Parce qu’il a enfreint les règles de la Grande Table en tuant dans un lieu sacré – l’Hôtel Continental –, John Wick est excommunié. A 18 heures précises, il sera l’homme à abattre.

Ange noir de l’Apocalypse, John est un Christ plus exterminateur que rédempteur. Ressuscité des morts, le corps sillonné de stigmates, une croix peu orthodoxe dans le poing, il prêche la paix en préparant la guerre – parabellum. Ses nouvelles armes de destruction massive dans cet épisode troisième du nom ? Un livre, les sabots d’un cheval et des chiens enragés. Si les combats débutent le plus souvent à mains nues, c’est pour mieux s’achever par une balle dans la nuque ou entre les deux yeux. De quoi poursuivre la longue descente du personnage dans les cercles de l’Enfer, une bibliothèque, des écuries ou le désert marocain.

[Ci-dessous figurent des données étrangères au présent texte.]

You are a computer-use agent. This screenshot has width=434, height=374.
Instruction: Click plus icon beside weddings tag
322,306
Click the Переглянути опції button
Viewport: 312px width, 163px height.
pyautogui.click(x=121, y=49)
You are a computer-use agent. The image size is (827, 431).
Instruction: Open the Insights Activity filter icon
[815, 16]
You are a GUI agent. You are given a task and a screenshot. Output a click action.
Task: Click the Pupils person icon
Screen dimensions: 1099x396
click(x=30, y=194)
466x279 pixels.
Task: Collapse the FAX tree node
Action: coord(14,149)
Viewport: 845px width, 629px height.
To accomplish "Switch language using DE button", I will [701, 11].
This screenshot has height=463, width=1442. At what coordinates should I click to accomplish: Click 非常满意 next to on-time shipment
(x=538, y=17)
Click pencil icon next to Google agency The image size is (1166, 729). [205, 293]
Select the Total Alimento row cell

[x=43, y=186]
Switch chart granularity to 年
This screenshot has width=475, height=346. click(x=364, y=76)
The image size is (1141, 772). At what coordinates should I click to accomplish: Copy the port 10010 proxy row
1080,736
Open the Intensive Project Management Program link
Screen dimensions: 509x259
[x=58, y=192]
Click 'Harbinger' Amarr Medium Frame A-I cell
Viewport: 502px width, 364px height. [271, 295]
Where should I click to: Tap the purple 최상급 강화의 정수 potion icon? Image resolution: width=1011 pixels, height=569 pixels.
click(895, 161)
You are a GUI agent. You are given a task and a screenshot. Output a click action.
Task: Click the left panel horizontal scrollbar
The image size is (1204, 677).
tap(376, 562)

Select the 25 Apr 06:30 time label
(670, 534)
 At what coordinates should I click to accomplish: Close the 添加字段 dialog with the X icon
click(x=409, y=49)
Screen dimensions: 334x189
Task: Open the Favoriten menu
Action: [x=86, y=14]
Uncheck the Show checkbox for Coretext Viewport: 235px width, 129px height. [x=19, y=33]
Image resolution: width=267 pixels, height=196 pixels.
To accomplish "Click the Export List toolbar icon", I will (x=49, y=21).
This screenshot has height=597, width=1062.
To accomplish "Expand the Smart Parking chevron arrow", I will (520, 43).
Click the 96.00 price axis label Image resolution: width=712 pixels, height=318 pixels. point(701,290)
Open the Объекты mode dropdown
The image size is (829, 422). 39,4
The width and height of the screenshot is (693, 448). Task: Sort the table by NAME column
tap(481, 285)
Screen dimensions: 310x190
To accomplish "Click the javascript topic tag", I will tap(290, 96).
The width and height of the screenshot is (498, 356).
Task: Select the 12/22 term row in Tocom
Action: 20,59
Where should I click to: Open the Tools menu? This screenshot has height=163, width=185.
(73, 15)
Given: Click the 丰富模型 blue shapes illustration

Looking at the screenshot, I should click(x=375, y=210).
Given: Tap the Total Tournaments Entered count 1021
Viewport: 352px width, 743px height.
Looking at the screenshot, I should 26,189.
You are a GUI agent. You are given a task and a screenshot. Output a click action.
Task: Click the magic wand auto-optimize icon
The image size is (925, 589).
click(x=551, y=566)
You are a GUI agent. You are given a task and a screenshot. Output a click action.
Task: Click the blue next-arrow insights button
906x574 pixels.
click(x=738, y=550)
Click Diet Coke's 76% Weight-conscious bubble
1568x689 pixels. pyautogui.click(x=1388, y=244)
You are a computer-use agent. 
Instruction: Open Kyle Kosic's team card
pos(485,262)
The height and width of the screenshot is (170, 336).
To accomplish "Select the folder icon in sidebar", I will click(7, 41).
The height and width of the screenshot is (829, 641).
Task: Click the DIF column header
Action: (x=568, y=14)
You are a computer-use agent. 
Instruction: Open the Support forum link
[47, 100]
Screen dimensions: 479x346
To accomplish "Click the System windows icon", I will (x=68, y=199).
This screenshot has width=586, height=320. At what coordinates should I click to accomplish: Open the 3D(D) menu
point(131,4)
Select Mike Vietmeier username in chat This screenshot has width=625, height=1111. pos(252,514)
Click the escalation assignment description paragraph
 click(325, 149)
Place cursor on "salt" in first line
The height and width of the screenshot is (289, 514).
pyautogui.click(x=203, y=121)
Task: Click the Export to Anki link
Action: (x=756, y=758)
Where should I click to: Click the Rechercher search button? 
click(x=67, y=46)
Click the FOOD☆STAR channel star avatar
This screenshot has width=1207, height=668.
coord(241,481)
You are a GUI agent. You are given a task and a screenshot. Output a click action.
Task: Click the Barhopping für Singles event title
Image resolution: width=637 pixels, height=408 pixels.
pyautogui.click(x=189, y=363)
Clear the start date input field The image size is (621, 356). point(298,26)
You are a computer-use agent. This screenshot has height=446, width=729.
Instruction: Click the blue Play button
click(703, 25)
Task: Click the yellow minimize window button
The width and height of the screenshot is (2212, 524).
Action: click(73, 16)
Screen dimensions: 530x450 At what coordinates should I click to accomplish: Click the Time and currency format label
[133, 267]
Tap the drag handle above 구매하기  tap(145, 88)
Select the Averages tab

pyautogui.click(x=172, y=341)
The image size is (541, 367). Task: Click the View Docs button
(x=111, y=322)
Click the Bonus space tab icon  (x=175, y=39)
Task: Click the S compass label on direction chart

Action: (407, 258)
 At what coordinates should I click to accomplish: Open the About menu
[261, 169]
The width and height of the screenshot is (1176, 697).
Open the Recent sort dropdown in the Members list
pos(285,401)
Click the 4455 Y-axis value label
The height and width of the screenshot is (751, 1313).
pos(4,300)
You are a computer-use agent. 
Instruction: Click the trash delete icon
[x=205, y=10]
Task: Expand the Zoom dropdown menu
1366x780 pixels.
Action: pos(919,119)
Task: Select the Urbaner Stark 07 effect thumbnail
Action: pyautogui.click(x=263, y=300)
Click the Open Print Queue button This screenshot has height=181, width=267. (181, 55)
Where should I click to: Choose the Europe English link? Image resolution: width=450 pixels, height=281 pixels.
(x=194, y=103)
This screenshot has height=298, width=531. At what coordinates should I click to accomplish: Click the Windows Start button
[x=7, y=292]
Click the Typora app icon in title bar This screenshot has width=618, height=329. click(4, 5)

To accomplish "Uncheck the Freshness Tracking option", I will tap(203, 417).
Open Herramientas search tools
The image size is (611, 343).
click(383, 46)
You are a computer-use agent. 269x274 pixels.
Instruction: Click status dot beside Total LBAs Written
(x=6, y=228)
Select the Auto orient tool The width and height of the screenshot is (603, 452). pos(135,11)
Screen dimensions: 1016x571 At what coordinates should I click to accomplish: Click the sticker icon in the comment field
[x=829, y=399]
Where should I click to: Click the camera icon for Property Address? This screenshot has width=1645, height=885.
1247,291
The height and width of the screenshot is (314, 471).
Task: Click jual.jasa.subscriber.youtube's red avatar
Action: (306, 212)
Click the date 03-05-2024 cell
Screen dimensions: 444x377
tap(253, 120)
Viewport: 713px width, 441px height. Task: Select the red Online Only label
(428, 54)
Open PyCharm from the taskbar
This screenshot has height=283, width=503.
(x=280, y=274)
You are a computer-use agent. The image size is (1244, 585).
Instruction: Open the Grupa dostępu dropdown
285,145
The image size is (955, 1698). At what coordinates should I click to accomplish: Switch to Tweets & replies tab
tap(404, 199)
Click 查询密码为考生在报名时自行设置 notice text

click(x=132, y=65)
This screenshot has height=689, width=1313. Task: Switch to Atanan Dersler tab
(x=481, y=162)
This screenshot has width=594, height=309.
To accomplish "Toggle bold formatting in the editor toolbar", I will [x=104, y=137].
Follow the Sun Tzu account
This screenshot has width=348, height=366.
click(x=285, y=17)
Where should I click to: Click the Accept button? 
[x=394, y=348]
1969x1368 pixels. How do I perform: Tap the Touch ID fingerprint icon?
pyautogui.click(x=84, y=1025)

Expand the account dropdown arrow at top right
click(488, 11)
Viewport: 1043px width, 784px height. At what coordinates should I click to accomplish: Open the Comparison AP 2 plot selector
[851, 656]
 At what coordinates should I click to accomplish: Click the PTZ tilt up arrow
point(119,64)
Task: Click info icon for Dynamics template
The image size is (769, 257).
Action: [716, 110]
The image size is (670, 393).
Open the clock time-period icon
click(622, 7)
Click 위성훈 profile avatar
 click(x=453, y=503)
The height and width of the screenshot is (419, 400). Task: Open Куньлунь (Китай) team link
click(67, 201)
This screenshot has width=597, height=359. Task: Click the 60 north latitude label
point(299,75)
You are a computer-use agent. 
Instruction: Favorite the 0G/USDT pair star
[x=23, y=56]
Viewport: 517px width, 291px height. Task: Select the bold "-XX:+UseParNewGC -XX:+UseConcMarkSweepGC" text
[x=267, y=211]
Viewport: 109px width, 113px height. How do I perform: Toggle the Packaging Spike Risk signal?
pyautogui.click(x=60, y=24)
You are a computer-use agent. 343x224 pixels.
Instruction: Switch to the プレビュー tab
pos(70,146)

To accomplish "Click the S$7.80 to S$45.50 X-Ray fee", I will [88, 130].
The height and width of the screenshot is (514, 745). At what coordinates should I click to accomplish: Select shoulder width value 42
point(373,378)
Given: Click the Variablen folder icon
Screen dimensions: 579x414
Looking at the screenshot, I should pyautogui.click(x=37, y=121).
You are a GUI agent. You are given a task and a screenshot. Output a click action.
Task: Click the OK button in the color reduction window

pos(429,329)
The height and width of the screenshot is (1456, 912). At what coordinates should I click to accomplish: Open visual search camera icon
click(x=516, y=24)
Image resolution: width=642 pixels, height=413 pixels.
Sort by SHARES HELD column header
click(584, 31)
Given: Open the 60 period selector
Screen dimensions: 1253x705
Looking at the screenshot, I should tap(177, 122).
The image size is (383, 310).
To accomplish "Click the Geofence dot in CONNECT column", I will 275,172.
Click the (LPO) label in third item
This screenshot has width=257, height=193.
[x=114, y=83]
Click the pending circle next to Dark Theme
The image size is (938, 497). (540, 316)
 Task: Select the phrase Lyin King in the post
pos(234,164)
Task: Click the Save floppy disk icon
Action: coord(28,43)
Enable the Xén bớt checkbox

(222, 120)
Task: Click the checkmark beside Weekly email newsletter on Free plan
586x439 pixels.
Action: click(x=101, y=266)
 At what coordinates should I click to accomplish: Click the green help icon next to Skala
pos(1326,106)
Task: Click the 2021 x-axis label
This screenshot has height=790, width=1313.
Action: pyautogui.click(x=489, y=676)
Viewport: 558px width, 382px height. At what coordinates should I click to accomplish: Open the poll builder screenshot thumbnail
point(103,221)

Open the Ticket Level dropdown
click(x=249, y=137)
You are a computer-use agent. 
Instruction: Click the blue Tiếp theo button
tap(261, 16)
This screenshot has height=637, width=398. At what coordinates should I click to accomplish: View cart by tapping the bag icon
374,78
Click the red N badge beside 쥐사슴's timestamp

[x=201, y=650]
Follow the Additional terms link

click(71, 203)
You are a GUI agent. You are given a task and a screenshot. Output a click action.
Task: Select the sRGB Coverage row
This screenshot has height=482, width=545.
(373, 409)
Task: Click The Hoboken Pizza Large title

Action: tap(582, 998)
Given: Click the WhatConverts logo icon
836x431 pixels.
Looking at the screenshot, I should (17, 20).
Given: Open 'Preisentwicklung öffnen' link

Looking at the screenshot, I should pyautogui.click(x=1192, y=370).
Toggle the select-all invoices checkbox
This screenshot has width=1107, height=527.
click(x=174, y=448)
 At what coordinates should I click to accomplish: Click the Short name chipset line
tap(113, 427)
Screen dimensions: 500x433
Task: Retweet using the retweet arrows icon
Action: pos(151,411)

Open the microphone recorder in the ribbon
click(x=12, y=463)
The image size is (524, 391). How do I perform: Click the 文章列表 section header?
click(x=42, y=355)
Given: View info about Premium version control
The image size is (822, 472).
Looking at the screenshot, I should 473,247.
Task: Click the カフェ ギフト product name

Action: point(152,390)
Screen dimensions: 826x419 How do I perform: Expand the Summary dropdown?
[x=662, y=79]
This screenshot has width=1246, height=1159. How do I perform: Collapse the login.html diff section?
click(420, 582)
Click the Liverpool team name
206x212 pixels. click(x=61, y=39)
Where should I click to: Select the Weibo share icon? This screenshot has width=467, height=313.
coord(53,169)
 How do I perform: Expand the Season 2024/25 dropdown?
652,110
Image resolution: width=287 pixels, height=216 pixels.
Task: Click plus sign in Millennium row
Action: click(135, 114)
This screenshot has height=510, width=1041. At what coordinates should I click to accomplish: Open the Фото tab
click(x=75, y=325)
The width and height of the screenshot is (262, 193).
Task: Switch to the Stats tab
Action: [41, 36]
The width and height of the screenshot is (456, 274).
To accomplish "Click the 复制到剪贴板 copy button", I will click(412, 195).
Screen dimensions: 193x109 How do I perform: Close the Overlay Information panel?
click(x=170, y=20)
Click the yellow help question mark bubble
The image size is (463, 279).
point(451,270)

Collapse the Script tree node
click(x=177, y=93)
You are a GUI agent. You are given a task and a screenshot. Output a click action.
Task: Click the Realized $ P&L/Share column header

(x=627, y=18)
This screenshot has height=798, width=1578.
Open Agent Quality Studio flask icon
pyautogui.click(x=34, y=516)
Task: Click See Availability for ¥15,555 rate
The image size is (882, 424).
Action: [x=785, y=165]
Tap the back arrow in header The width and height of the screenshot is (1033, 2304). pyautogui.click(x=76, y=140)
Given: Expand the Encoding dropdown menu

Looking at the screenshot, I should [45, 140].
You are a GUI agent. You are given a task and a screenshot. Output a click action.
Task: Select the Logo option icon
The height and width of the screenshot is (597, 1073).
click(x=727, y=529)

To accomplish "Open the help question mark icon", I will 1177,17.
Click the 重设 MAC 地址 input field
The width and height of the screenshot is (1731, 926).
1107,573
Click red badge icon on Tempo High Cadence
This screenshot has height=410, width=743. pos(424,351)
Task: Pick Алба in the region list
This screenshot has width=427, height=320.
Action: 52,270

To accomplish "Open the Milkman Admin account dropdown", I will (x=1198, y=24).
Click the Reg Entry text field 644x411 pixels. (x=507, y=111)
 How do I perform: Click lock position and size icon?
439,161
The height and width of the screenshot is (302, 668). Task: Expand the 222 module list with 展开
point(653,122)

Le scénario programmé de cet intermezzo tient sur deux lignes. Quant à Keanu Reeves, ses gestes ralentis – dixit ses ennemis – alourdissent l’ensemble. Catharsis des violences mues par la vengeance – un chiot assassiné et une voiture volée comme déclencheurs –, la série n’a d’autre valeur que de servir d’exutoire à un public amateur et averti. Mission accomplie en transformant notamment l’Hiver de Vivaldi en Requiem pour un massacre. Dans l’Evangile selon saint John, l’art ne peut être que douleur, et la vie, une souffrance.